Public servants are paid to serve the American people. Do it well.
Reduce the layers of management. They put distance between the top of an organization and the customers.
Reduce the number of lawyers. They are like beavers – they get in the middle of the stream and dam it up.
Remember where you came from.
Secretary Powell and I agree on every single issue that has ever been before this administration except for those instances where Colin’s still learning.
See that the President, the Cabinet and staff are informed. If cut out of the information flow, their decisions may be poor, not made, or not confidently or persuasively implemented.
Test ideas in the marketplace. You learn from hearing a range of perspectives. Consultation helps engender the support decisions need to be successfully implemented.
The Federal Government should be the last resort, not the first. Ask if a potential program is truly a federal responsibility or whether it can better be handled privately, by voluntary organizations, or by local or state governments.
The price of being close to the President is delivering bad news. You fail him if you don’t tell him the truth. Others won’t do it.
The Secretary of Defense is not a super General or Admiral. His task is to exercise civilian control over the Department for the Commander-in-Chief and the country.
The way to do well is to do well.
There are a lot of people who lie and get away with it, and that’s just a fact.
There are known knowns. These are things we know that we know. There are known unknowns. That is to say, there are things that we know we don’t know. But there are also unknown unknowns. There are things we don’t know we don’t know.
Think ahead. Don’t let day-to-day operations drive out planning.
Treat each federal dollar as if it was hard earned; it was – by a taxpayer.
Visit with your predecessors from previous Administrations. They know the ropes and can help you see around some corners. Try to make original mistakes, rather than needlessly repeating theirs.
When asked for your views, by the press or others, remember that what they really want to know is the President’s views.
When cutting staff at the Pentagon, don’t eliminate the thin layer that assures civilian control.
When you raise issues with the President, try to come away with both that decision and also a precedent. Pose issues so as to evoke broader policy guidance. This can help to answer a range of similar issues likely to arise later.
With the press there is no “off the record.”
Work continuously to trim the White House staff from your first day to your last. All the pressures are to the contrary.

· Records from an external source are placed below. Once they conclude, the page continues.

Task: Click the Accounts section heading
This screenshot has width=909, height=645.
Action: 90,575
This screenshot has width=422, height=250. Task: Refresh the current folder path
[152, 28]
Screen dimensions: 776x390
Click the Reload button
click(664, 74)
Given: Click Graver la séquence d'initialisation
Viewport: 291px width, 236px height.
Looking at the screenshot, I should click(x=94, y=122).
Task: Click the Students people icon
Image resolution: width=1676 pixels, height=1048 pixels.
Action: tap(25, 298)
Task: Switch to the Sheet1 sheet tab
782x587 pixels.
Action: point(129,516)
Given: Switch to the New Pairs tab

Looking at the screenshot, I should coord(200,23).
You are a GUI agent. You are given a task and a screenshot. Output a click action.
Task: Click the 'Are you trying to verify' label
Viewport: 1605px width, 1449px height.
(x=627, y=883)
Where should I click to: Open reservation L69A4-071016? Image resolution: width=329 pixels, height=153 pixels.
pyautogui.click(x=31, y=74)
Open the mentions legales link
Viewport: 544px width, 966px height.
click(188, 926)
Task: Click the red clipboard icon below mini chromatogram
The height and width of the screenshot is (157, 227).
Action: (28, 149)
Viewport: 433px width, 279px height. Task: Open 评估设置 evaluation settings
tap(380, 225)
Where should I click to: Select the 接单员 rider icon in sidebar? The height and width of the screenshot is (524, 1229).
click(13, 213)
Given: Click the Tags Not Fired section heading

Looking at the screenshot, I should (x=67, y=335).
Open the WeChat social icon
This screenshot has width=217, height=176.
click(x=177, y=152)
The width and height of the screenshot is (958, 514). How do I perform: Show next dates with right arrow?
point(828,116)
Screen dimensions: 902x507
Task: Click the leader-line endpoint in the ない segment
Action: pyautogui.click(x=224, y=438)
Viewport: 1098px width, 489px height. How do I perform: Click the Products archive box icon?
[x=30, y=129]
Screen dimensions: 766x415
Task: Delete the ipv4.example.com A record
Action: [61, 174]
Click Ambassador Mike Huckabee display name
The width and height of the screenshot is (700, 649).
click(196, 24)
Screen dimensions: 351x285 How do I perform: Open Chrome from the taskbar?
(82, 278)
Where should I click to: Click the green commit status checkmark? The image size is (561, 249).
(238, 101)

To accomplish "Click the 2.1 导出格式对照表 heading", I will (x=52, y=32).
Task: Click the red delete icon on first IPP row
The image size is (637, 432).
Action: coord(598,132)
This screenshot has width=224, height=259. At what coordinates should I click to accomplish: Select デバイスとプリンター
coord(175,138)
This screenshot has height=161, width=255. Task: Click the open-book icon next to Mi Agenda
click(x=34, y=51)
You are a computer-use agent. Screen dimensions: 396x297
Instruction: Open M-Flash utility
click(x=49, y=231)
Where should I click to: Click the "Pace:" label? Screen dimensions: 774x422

You will launch many projects, but have time to finish only a few. So think, plan, develop, launch and tap good people to be responsible. Give them authority and hold them accountable. Trying to do too much yourself creates a bottleneck.
You’re thinking of Eurpoe as Germany and France. I don’t. I think that’s old Europe.
Your performance depends on your people. Select the best, train them and back them. When errors occur, give sharper guidance. If errors persist or if the fit feels wrong, help them move on. The country cannot afford amateur hour in the White House.